Principal’s Kim On Building An ETF Lineup

June 16, 2017

IMN and Ritholtz Wealth Management’s Evidence-Based Investing Conference (West) is June 25-27 in Dana Point, California. Paul Kim, Principal Global Investors’ head of ETF strategy, will be on one of the first panels of the conference. Here, he discusses his upcoming panel and his firm’s approach to the ETF space. You’re on one of the earliest panels at the conference, The Launchpad: Exploring New ETFs. What are you planning to talk about?

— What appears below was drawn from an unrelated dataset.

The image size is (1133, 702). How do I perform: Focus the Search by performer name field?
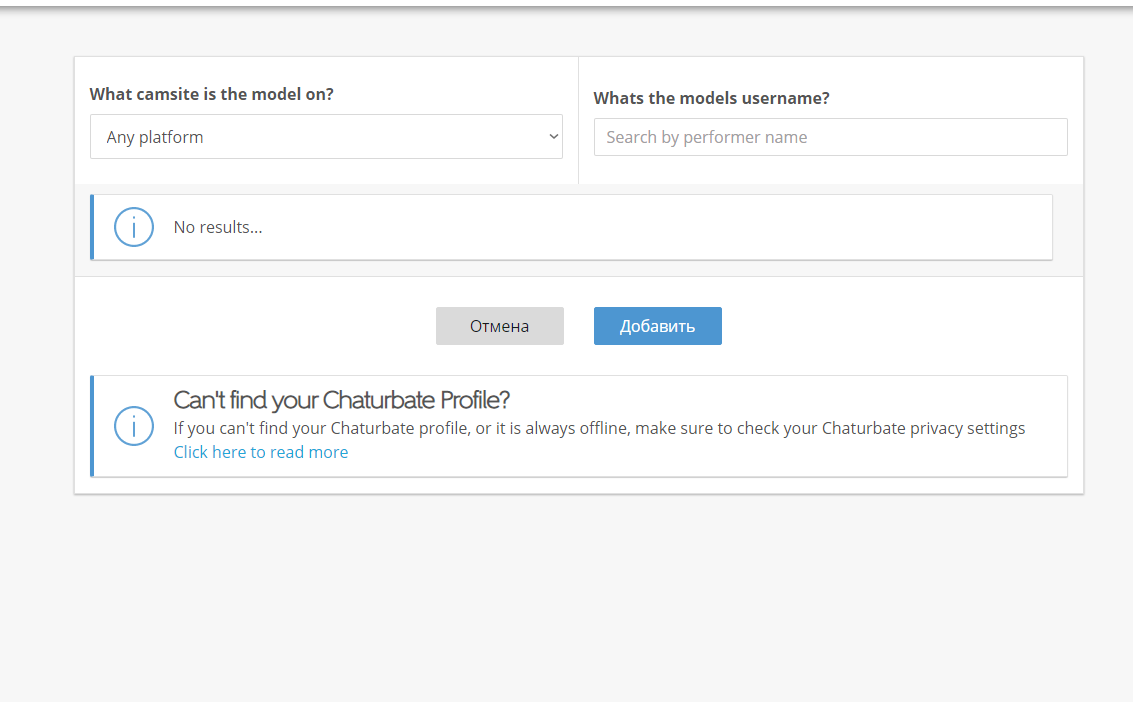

Kim: I thought it would be a great chance to talk about, obviously, [the recent launch] of the Principal Active Global Dividend Income ETF (GDVD), and our launch of the Principal U.S. Small Cap Index ETF (PSC) in late 2016, to discuss how active managers are generally taking the approach of either offering smart beta and/or active.

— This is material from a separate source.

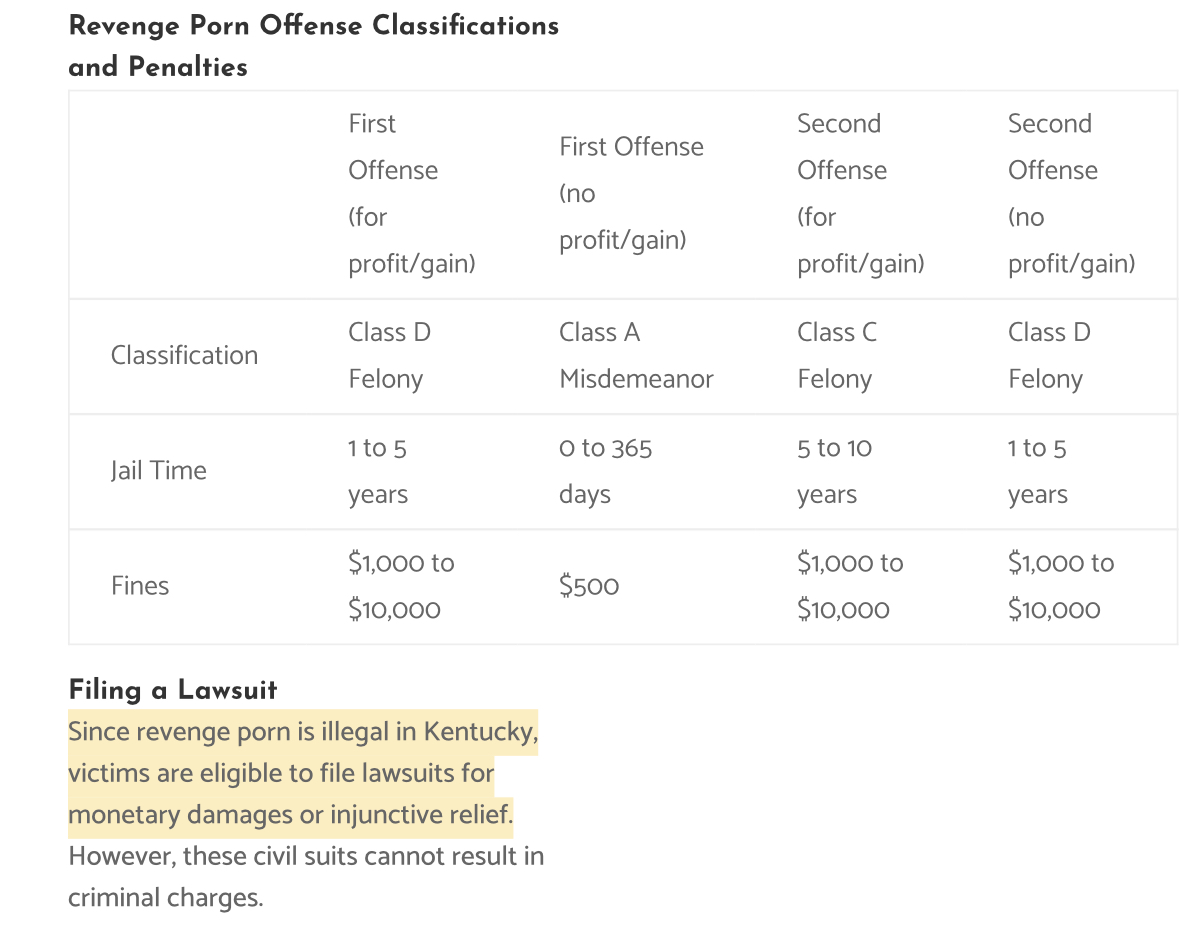
Task: Click 'First Offense (no profit/gain)' column header
Action: [x=631, y=193]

Obviously, they can't compete with the Schwabs and Vanguards, so how do active managers who are new entrants in an increasingly crowded field of 80-ish ETF providers stand out?

I’m planning to cite GDVD and PSC as examples of ETFs where we found ways to scale up.

PSC, for smart-beta funds, is doing exactly what we had hoped, which is beat the market-cap-weighted competitors, such as IWM [iShares Russell 2000 ETF] and IJR [iShares Core S&P Small Cap ETF], by a lot since inception. GDVD is doing the same.

But Stephen Clarke of NextShares is on the same panel, so he might ask why GDVD is a disclosed ETF. Why did we get comfortable disclosing that rather than trying to push it into a NextShares vehicle, since we were a consortium member?

I’d like to talk about the pros and cons of using an established vehicle versus one that’s starting to get traction and has the benefit of not having to disclose its holdings on a daily basis. What is your take on that?

Kim: In terms of the advantages, in many cases, portfolio managers have a black or white view on whether they're willing to disclose or not. And if they're in the camp that they don’t want to disclose, it’s not a pros and con.

There’s one path forward, which would really be one of the now-increasingly different approaches to nontransparent ETFs that are proposed or the version that’s already approved. That’s the only route you have, if they're clearly in the camp of not disclosing.

What are the two major concerns of disclosure? One is front-running. You don’t want to get somebody to decrease your alpha potential by trading ahead of you, or moving the market before you start trading so that you get a worse execution.